Over the past several weeks, North Carolinians received blue envelopes from the U.S. Census Bureau, asking them to provide critical information about their households. The 2020 Census will shape North Carolina’s future for the next decade—particularly when it comes to housing.

Every 10 years, the Census Bureau carries out a constitutionally mandated count of the nation’s residents. But the Census is more than just a count, it’s the underlying data used to distribute billions of dollars related to housing—like the Low-Income Housing Tax Credit, HOME, and Section 8 Voucher programs—and shape policy decisions, such as where more housing is needed.

According to an analysis by the George Washington Institute for Public Policy, North Carolina receives around $24 billion in federal funds for 55 programs guided by the 2010 Census. Approximately, $2 billion are allocated to housing programs administered by HUD, USDA and the U.S. Department of the Treasury. Because allocations are determined by population-based formulas, a full and accurate count is essential to ensuring North Carolina receives the funding it needs and can distribute it most effectively.
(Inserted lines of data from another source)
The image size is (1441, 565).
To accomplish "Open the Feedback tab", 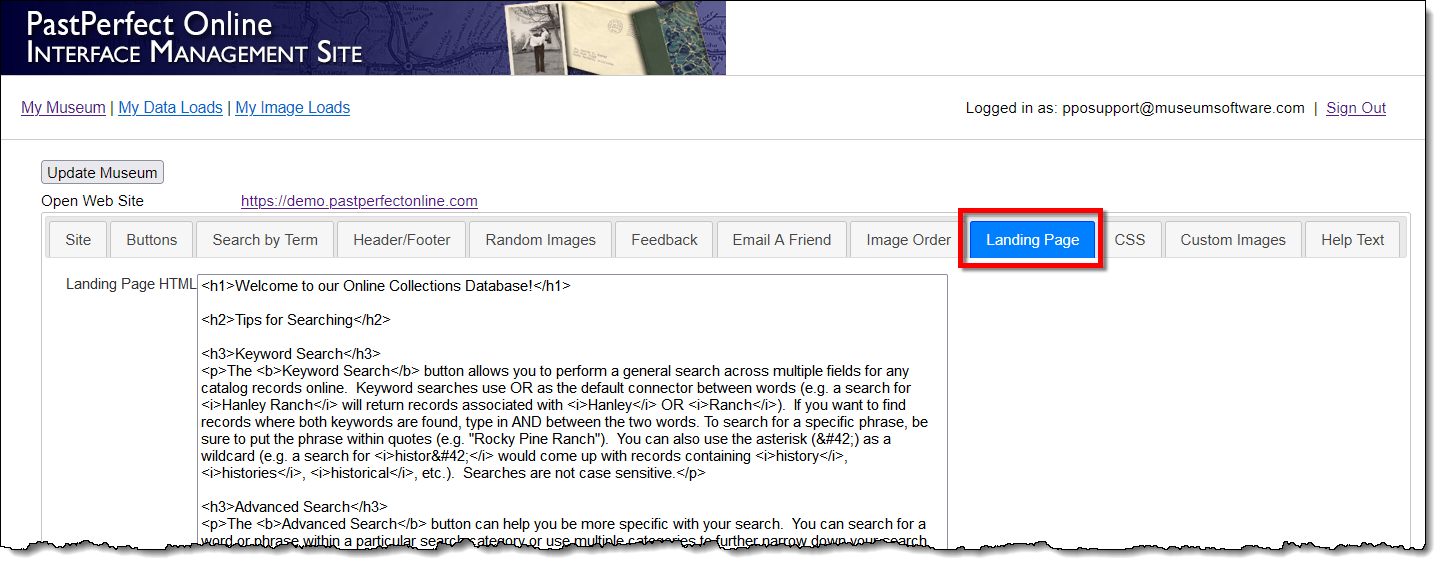I will coord(664,240).
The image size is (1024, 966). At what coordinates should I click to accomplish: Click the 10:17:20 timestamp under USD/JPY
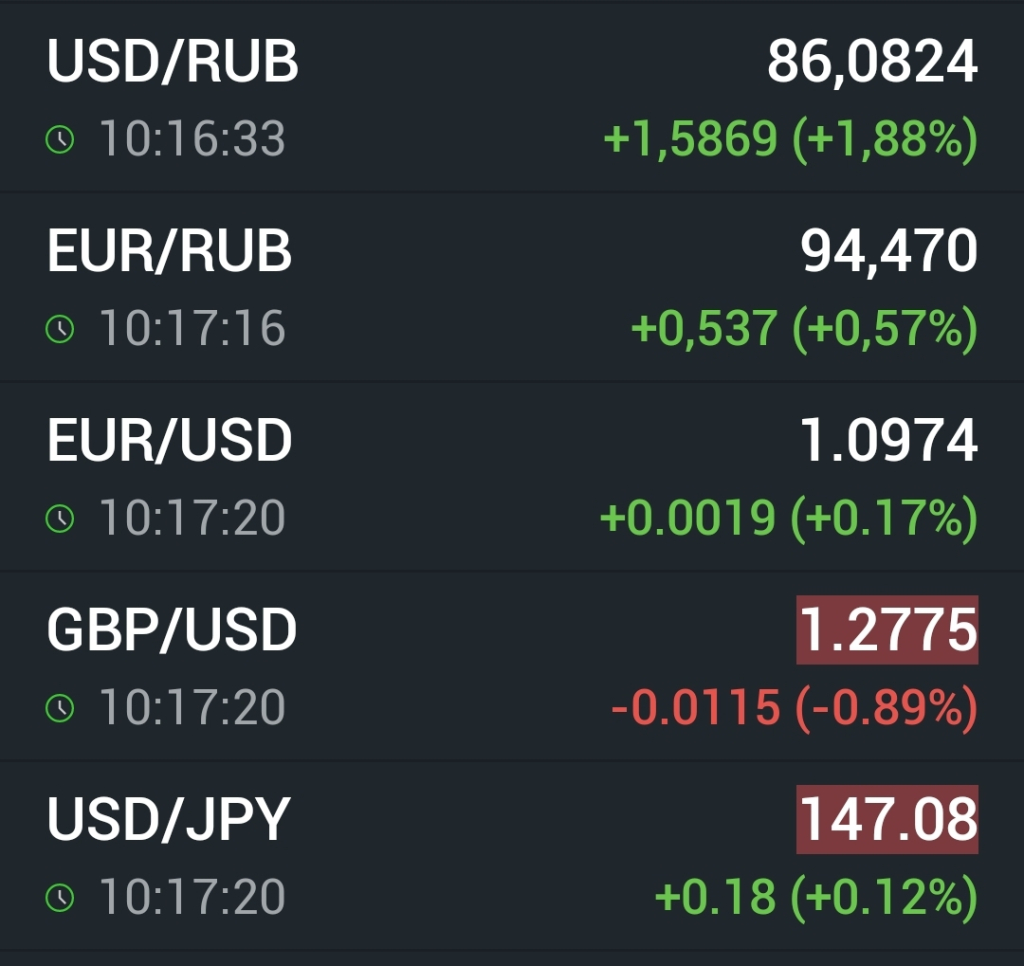[x=192, y=897]
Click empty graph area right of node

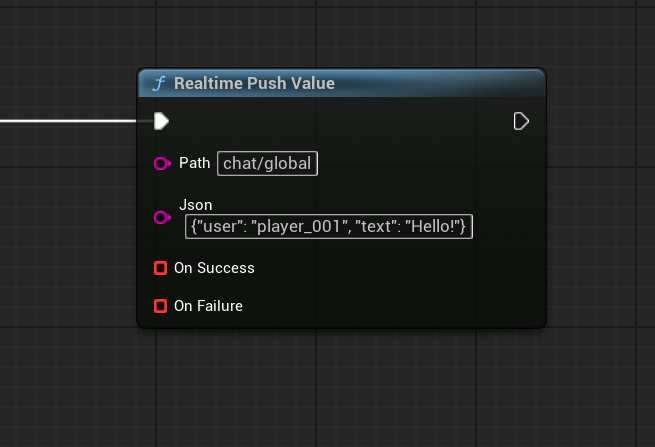[x=600, y=200]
Table 1. North Carolina Allocation of Funds from Federal Housing Programs (FY2016)

Program

Dept.

Obligations

HOME

HUD

$23,858,222

CDBG Entitlement Grants

HUD

$27,713,901

State CDBG

HUD

$43,901,389

Public Housing Capital Fund

HUD

$51,236,000

Rural Rental Assistance Payments

USDA

$87,950,922

Public and Indian Housing

HUD

$109,548,000

Section 8 Housing Assistance Payments Program

HUD

$152,033,463

Low Income Housing Tax Credit

Treasury

$269,936,799

Section 8 Housing Vouchers

HUD

$370,210,000

Very Low to Moderate Income Housing Loans

USDA

$887,731,855

Source: Counting for Dollars 2020

Source: Counting for Dollars 2020

Some communities, including renters and persons experiencing homelessness, have historically been hard to count, which is why the North Carolina Counts Coalition has been mobilizing community leaders, organizers and service providers to help with the Census effort. Making sure these populations are counted will help communities understand changes in the housing market and target housing assistance where it is most needed.

North Carolina is growing and becoming more diverse, adding over 900,000 people in the last decade. By 2030, the state is projected to have over 11.8 million residents. Census data is necessary to plan and provide for the needs of a growing and changing population. An undercount will have far-reaching implications beyond political power and funding. It could undermine the data that researchers, policy-makers, planners and private developers use to understand who lives in their communities and where investments in housing are needed.

The North Carolina Housing Finance Agency administers and manages federal programs like Low Income Housing Tax Credit, HOME, and National Housing Trust Fund as well as allocates state sources like the North Carolina Housing Trust Fund and others to increase affordable housing across the state.